Marconi has fought with Pair before, at one point telling Hughes to fire Pair during a company downturn in the mid-1980s. According to the lawsuit, Hughes apparently relented to a passionate appeal by Pair, who met Hughes during his reform school days at the Cedu School in Running Springs, Calif. Herbalife has variously described Pair as a former advisor and intern at the institution.

More recently, however, Marconi told The Times he provided Hughes with copies of a Beverly Hills Police Department mug shot of Pair, taken after the executive was caught shoplifting at the Saks Fifth Avenue store on Wilshire Boulevard two years ago.

Pair subsequently pleaded no contest to the 1998 theft of about $400 in merchandise. He was fined $1,762; sentenced to a day in jail, 12 months probation and court-ordered psychiatric counseling; and told to stay clear of Saks, according to court records. Pair was treated by Hughes’ psychiatrist, Dr. Stephen Scappa of Beverly Hills. Herbalife said Tuesday that Pair’s record has since been expunged.

Marconi also told Hughes about Pair’s “multiple acts of sexual harassment” at Herbalife, according to the lawsuit. The shoplifting arrest and the harassment allegations threatened to tarnish Herbalife’s image, Marconi said.

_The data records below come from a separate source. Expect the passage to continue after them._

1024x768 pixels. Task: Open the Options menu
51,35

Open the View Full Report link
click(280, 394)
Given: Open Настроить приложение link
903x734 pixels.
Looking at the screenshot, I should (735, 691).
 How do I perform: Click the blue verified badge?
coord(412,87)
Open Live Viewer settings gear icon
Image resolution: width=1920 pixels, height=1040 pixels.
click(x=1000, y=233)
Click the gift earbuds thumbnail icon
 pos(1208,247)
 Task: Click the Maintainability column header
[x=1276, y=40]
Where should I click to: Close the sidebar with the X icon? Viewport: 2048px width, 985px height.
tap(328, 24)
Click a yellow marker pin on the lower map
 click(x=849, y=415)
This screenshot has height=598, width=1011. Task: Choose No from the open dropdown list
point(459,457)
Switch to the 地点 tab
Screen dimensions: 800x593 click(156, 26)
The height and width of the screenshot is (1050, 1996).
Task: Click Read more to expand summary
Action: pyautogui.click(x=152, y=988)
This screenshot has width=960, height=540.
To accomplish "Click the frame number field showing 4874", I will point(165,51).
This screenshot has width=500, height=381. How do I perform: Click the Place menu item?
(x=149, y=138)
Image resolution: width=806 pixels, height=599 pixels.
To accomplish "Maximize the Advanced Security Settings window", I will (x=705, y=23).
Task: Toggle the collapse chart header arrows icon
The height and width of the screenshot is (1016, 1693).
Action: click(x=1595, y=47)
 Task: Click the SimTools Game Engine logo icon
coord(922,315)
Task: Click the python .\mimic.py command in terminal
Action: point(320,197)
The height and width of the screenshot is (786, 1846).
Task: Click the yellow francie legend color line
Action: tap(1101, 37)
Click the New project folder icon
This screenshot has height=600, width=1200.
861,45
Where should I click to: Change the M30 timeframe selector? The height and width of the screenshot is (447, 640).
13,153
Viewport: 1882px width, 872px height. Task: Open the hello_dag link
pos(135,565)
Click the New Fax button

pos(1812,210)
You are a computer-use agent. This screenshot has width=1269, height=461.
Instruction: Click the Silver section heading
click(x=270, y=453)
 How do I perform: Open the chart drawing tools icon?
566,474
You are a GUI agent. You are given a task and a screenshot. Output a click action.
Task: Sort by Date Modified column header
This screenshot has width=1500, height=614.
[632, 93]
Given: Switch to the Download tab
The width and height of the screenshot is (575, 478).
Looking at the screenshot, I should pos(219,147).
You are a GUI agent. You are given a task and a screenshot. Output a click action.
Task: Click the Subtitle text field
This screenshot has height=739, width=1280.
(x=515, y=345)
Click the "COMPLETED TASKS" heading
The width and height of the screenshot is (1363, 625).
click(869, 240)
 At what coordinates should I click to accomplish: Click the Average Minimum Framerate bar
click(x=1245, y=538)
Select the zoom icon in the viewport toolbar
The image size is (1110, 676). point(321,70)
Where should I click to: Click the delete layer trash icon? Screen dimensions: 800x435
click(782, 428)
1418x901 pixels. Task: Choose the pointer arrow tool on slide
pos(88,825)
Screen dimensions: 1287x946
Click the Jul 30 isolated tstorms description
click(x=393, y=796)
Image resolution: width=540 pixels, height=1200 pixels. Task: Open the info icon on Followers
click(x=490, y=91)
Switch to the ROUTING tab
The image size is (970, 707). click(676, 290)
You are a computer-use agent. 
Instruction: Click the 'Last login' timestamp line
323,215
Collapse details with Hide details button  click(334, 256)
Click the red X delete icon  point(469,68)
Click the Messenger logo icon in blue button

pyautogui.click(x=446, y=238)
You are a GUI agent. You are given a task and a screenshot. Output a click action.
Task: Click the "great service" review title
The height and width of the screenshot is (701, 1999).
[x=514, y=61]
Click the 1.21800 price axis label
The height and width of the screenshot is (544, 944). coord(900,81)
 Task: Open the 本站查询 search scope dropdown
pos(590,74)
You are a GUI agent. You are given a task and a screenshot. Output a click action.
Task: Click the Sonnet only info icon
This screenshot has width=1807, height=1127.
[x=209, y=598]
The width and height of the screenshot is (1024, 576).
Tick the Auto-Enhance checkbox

They also engendered Pair’s bad will, according to the lawsuit. Pair took control of the company soon after Hughes’ death and moved to shift business from Marconi’s Global Health to other suppliers. Marconi said in the lawsuit that the switch was inspired by revenge and violated a verbal agreement with Hughes reaffirmed at several points over the past 20 years.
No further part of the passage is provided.